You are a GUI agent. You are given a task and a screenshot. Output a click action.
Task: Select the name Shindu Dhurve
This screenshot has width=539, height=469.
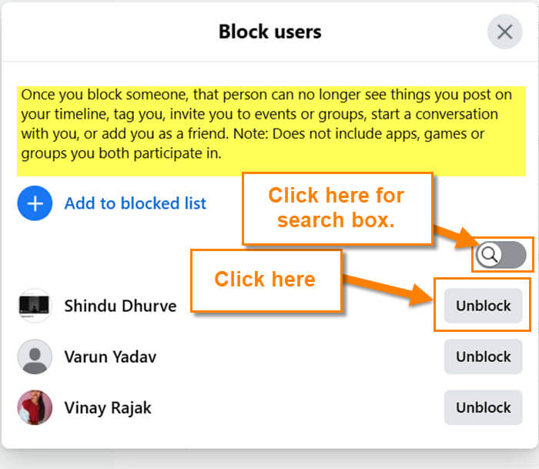click(x=120, y=306)

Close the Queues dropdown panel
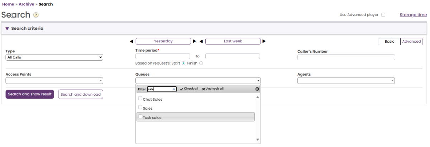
------------------------------
Exercise
Rewrite all of the records above, replacing "screenshot" with "image" at every occurrence and leaving all other wording unchanged. Omit the pictures from your answer.

Result of the task
You are a GUI agent. You are given a task and a image. Output a click action.
Task: Select the name Shindu Dhurve
This image has width=539, height=469.
click(x=120, y=306)

Close the Queues dropdown panel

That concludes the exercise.